Assuming the 90 days trading horizon Winner Group is expected to generate 2.39 times less return on investment than G Capital. But when comparing it to its historical volatility, Winner Group Enterprise is 5.3 times less risky than G Capital. It trades about 0.17 of its potential returns per unit of risk. G Capital Public is currently generating about 0.07 of returns per unit of risk over similar time horizon. If you would invest  23.00  in G Capital Public on April 22, 2025 and sell it today you would earn a total of  4.00  from holding G Capital Public or generate 17.39% return on investment over 90 days.
Time Period3 Months [change]
DirectionMoves Together 
StrengthSignificant
Accuracy100.0%
ValuesDaily Returns

Winner Group Enterprise  vs.  G Capital Public

 Performance 
       Timeline  
Winner Group Enterprise 

Risk-Adjusted Performance

Good

 
Weak
 
Strong
Compared to the overall equity markets, risk-adjusted returns on investments in Winner Group Enterprise are ranked lower than 13 (%) of all global equities and portfolios over the last 90 days. Despite somewhat weak basic indicators, Winner Group may actually be approaching a critical reversion point that can send shares even higher in August 2025.
G Capital Public 

Risk-Adjusted Performance

OK

 
Weak
 
Strong
Compared to the overall equity markets, risk-adjusted returns on investments in G Capital Public are ranked lower than 5 (%) of all global equities and portfolios over the last 90 days. Despite quite conflicting forward-looking signals, G Capital disclosed solid returns over the last few months and may actually be approaching a breakup point.

Winner Group and G Capital Volatility Contrast

   Predicted Return Density   
       Returns  

Pair Trading with Winner Group and G Capital

The main advantage of trading using opposite Winner Group and G Capital positions is that it hedges away some unsystematic risk. Because of two separate transactions, even if Winner Group position performs unexpectedly, G Capital can make up some of the losses. Pair trading also minimizes risk from directional movements in the market.

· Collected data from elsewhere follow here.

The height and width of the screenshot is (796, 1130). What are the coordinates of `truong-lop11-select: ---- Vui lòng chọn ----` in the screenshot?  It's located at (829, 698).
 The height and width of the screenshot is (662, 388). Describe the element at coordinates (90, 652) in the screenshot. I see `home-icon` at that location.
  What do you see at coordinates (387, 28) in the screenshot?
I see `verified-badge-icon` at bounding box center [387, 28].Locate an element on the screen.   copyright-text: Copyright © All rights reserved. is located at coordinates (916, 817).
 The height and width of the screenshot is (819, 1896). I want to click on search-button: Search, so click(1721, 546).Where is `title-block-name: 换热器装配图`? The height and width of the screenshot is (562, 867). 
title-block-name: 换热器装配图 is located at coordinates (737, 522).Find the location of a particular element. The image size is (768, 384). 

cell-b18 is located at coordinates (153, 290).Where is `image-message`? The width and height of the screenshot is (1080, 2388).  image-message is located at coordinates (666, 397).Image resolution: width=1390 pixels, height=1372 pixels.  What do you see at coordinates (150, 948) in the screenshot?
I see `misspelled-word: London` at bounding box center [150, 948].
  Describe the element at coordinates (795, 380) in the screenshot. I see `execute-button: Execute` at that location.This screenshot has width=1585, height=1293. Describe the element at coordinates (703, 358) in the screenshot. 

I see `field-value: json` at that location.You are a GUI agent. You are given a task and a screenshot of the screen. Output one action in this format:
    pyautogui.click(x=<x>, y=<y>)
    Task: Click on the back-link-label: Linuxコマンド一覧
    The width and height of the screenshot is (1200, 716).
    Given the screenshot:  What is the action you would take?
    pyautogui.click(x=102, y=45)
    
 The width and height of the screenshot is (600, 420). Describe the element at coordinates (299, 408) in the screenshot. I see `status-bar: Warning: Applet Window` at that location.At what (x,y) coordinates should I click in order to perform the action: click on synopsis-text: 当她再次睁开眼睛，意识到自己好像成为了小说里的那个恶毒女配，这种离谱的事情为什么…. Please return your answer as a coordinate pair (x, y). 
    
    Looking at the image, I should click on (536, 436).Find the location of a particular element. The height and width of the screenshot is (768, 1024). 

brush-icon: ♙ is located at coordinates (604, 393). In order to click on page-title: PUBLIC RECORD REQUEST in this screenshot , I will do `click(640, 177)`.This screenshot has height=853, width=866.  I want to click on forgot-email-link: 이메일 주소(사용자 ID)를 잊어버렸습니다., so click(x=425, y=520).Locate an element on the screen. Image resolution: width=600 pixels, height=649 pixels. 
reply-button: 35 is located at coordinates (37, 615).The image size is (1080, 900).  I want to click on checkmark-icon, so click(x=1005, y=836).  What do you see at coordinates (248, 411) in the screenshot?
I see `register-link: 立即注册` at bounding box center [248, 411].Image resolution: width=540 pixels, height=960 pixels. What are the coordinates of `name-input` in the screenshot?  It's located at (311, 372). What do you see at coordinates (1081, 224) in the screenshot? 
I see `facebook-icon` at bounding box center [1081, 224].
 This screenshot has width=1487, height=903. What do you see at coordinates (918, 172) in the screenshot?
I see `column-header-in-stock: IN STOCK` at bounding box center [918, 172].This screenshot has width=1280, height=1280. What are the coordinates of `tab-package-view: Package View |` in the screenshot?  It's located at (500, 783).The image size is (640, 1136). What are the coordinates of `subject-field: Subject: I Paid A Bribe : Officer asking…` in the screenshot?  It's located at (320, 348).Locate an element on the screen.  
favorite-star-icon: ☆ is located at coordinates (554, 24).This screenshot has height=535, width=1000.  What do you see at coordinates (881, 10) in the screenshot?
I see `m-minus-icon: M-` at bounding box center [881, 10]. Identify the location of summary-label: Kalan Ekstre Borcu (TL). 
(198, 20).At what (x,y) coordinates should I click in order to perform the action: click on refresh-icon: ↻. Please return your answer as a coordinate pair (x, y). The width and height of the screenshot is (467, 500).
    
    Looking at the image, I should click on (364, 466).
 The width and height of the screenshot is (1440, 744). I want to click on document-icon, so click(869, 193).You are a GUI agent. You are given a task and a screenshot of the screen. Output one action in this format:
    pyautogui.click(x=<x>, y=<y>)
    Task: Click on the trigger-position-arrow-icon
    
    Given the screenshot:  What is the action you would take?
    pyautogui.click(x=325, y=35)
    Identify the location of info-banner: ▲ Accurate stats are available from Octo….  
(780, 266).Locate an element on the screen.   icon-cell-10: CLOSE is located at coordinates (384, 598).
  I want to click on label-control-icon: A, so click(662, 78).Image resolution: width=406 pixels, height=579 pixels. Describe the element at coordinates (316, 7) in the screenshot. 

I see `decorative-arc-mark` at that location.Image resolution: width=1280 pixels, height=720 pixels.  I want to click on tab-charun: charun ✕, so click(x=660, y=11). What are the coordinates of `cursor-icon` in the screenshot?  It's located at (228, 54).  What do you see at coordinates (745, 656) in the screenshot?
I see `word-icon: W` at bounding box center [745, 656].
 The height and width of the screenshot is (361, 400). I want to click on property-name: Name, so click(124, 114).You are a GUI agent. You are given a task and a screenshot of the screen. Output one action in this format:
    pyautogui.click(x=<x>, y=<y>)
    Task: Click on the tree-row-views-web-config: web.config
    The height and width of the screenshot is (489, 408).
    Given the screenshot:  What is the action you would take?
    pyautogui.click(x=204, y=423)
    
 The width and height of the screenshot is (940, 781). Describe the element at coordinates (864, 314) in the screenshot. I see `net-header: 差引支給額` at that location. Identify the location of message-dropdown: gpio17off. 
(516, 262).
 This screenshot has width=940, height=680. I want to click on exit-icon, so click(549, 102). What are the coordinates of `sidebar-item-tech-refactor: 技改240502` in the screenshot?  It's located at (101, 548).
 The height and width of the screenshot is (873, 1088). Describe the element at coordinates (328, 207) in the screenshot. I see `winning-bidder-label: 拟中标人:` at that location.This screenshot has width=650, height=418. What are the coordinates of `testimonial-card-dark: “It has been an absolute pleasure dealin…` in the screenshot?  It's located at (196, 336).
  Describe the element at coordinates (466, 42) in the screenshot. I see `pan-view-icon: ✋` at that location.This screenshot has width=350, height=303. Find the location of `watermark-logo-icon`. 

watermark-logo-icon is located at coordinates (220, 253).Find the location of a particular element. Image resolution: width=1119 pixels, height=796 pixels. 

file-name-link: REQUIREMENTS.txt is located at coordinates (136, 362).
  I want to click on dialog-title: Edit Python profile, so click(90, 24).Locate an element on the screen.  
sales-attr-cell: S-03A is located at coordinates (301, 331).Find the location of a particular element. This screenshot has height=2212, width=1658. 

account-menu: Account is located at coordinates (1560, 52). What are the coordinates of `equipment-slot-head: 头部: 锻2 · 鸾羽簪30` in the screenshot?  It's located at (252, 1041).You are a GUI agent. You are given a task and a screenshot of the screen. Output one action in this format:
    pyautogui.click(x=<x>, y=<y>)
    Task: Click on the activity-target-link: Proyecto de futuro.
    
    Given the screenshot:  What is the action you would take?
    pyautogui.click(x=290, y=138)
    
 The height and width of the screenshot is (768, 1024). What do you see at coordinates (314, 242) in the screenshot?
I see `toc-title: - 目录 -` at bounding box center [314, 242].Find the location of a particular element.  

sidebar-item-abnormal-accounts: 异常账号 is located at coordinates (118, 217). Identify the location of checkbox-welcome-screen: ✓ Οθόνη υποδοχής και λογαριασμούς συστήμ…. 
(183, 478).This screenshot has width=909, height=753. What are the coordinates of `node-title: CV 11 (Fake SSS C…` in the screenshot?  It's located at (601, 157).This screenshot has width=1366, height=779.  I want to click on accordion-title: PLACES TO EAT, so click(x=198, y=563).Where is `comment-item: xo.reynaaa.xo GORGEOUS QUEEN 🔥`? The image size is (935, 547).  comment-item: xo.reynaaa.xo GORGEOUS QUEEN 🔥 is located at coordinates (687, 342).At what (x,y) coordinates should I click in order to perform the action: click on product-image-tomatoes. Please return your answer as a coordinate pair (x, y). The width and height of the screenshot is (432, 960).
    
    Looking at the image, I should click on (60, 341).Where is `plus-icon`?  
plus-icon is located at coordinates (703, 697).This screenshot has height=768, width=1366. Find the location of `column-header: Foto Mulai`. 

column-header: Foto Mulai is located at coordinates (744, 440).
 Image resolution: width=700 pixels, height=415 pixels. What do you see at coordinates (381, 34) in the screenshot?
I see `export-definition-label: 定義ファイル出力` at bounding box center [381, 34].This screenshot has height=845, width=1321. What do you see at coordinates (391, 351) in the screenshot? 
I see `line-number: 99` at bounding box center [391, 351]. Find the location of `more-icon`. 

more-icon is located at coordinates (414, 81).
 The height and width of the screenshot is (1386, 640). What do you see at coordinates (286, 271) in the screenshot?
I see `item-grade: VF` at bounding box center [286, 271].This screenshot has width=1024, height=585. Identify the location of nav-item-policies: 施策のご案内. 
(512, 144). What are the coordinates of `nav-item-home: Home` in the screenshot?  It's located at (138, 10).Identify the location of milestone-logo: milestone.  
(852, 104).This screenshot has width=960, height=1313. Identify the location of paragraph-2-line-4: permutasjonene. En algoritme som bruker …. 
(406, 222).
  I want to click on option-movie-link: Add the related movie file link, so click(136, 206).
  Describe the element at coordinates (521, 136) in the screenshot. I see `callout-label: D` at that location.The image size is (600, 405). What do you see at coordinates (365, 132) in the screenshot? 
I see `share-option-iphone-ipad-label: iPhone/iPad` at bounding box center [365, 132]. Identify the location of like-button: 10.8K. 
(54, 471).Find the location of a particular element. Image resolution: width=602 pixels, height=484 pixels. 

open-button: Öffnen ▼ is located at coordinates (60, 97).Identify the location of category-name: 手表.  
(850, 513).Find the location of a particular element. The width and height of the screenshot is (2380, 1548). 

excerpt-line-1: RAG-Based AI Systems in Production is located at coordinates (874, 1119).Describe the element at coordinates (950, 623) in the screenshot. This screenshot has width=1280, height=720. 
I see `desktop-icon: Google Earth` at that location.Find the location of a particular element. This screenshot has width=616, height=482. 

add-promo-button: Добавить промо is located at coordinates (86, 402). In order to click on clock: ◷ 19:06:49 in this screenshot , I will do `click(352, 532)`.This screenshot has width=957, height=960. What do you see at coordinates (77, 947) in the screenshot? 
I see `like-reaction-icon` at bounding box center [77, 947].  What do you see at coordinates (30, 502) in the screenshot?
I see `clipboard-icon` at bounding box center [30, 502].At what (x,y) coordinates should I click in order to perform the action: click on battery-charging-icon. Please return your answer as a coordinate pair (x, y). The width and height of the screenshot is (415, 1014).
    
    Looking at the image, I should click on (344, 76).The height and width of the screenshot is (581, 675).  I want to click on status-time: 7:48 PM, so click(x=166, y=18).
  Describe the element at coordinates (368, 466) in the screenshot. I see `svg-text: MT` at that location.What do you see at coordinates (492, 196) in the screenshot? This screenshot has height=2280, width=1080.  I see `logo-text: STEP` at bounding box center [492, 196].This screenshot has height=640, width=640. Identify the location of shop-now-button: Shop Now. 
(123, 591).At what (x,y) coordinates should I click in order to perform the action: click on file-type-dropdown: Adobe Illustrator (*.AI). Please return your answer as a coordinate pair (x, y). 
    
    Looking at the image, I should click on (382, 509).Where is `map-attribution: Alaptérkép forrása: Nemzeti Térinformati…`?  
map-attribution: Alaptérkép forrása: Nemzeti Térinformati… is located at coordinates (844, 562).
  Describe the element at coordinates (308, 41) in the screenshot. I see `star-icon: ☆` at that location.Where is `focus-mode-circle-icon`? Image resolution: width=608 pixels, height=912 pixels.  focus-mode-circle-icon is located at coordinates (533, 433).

For example, if an entire industry or sector drops because of unexpected headlines, the short position in G Capital will offset losses from the drop in G Capital's long position.
The idea behind Winner Group Enterprise and G Capital Public pairs trading is to make the combined position market-neutral, meaning the overall market's direction will not affect its win or loss (or potential downside or upside). This can be achieved by designing a pairs trade with two highly correlated stocks or equities that operate in a similar space or sector, making it possible to obtain profits through simple and relatively low-risk investment.
Check out your portfolio center.
Note that this page's information should be used as a complementary analysis to find the right mix of equity instruments to add to your existing portfolios or create a brand new portfolio. You can also try the Piotroski F Score module to get Piotroski F Score based on the binary analysis strategy of nine different fundamentals.